Ok, so how about a few U-boats each towing a 500 ton tanks of Tabun converted to an aerosol by a spray rigs. I don’t believe the US distributed gas masks to the general population, not that they’re any good against nerve agents. A favourable wind direction, starting at say 3.00 am, the surprise and shear terror, particularly if it significantly hit the Washington leadership would be difficult to assess. Using this means, a 5000 ton, nerve gas simultaneously attack against Boston, New York, Washington would have been completely within their capabilities.
The US stockpiled vast quantities of mustard gas in England against the possibility that the Germans might use nerve gas against Allied troops. Germany was well aware of the consequences should it use chemical weapons against anyone, much less against US civilians.

_ _ _ _

— WORK REQUIRED —
List every city that the passage on a hypothetical nerve gas attack names as a target. The items are separate material and have no connection to the passage above.

_ _ _ _

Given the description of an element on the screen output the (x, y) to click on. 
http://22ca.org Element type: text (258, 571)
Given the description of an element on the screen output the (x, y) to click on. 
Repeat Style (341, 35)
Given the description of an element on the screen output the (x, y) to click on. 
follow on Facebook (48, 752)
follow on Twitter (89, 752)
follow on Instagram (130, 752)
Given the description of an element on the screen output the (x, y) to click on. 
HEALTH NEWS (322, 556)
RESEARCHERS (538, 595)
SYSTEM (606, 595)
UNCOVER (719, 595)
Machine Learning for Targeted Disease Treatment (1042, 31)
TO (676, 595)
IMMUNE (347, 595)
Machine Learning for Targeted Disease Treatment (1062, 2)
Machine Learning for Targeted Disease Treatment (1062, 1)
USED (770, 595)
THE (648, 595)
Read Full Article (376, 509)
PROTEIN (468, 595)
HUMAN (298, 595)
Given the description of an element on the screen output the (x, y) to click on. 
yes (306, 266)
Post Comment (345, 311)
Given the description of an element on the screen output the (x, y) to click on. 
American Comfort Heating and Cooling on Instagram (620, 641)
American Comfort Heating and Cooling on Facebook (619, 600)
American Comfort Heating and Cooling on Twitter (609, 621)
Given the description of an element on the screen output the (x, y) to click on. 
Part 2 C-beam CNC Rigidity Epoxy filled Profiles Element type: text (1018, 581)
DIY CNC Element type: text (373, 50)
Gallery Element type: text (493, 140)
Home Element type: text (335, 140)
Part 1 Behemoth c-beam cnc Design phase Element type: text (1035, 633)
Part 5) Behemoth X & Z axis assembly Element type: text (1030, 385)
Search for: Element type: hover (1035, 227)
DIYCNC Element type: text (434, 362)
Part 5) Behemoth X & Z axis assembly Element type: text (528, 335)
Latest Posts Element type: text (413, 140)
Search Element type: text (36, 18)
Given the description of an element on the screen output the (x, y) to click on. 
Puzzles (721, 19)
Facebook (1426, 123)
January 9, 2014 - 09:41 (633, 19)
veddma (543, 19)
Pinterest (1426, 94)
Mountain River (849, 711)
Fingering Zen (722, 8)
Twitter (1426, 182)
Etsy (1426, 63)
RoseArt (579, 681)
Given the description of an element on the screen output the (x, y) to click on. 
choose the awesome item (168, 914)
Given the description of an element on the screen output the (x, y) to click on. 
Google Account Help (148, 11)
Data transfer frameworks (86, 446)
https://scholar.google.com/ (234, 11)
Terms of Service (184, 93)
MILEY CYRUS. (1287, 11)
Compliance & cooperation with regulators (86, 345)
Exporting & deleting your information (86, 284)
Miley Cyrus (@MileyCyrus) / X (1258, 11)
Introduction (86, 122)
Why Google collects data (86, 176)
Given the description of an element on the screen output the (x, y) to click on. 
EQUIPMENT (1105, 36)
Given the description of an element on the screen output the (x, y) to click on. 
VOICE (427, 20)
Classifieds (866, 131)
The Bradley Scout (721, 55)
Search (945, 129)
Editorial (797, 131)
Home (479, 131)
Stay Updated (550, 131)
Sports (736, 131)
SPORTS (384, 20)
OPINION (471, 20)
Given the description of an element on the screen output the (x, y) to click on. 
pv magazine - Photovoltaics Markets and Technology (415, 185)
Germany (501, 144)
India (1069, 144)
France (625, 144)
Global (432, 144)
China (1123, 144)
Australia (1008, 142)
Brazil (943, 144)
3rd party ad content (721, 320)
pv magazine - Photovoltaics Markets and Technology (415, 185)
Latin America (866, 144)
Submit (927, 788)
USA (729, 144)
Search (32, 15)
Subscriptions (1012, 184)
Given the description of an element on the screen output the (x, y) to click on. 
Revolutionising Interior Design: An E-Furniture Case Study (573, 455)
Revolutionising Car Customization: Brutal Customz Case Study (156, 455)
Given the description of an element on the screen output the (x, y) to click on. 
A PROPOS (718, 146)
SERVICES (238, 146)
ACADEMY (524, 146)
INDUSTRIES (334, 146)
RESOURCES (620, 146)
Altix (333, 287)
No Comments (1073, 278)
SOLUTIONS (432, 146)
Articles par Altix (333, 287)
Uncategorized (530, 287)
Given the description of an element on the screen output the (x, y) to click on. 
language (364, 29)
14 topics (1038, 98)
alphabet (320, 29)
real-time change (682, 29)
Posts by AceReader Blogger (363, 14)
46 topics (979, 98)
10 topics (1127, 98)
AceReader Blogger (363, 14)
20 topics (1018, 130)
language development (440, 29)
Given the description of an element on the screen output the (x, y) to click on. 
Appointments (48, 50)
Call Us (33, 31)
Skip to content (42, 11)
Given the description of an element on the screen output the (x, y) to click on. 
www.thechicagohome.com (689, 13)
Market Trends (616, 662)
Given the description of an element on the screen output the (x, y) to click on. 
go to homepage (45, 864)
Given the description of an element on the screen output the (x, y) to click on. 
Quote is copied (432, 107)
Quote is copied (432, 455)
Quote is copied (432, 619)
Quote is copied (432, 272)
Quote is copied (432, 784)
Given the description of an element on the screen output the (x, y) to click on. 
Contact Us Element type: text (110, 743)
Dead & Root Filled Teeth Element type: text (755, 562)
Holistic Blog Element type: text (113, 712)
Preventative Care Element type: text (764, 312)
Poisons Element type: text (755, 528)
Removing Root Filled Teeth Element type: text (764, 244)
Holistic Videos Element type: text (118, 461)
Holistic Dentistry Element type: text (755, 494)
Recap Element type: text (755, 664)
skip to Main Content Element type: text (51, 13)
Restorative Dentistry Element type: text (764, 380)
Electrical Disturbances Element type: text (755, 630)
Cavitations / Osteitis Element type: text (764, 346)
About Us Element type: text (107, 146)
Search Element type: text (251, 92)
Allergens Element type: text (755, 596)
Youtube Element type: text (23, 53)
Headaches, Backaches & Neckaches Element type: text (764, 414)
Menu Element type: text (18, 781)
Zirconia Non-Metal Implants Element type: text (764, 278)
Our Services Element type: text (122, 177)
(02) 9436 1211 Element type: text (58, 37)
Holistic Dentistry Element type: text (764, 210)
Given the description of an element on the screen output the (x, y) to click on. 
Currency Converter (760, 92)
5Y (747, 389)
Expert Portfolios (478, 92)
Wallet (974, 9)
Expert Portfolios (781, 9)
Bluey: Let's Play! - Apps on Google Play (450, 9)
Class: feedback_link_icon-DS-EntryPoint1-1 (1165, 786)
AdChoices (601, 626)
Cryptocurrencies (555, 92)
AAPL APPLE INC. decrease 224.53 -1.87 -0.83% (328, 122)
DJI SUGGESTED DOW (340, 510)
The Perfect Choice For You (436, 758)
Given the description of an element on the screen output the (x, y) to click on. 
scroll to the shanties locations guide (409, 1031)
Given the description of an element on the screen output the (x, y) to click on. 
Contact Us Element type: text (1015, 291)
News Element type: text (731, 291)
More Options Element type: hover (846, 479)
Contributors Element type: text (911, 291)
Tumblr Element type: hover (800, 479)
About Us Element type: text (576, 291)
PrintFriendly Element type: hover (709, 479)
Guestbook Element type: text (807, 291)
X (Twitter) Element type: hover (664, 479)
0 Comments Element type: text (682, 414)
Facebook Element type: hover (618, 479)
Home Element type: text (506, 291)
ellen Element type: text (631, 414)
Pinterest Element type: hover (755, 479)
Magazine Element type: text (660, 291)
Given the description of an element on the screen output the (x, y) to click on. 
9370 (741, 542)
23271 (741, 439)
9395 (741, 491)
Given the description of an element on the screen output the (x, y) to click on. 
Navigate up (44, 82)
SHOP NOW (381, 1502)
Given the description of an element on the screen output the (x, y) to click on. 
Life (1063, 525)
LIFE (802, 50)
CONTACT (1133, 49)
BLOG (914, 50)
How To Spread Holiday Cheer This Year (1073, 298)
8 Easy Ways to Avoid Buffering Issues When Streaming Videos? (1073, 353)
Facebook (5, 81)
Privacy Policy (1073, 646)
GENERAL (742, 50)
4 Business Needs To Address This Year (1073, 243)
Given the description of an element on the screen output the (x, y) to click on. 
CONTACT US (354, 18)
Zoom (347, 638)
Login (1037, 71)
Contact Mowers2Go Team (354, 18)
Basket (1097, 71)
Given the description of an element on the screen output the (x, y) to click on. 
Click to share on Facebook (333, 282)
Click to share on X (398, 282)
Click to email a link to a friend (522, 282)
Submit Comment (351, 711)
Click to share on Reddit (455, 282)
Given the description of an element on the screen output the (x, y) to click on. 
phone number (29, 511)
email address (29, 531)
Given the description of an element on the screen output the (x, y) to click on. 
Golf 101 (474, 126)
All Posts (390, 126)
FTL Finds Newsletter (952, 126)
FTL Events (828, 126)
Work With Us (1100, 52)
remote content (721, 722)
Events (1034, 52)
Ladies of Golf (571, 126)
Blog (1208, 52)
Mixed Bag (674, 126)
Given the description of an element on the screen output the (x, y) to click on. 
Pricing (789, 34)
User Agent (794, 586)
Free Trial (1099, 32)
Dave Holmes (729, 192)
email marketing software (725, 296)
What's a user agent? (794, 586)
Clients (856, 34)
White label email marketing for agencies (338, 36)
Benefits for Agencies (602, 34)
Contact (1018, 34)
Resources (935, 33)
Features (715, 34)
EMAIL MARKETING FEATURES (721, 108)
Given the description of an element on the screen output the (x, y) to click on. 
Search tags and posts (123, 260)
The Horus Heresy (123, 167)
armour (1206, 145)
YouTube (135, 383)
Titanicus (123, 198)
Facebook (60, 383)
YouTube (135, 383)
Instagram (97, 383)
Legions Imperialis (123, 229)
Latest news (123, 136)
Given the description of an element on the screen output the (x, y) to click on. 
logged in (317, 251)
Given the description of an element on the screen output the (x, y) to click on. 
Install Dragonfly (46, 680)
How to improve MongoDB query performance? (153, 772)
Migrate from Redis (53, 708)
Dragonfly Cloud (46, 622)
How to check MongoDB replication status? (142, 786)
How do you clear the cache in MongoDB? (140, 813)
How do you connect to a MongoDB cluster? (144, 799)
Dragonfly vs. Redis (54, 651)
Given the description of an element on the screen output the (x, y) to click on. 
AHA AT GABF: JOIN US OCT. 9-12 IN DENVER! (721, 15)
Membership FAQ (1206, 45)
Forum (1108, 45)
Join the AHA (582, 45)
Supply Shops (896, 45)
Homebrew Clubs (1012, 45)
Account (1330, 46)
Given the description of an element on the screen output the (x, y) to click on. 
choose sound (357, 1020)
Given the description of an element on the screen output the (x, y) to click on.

_ _ _ _

— TASK ANSWER —
Boston, New York, Washington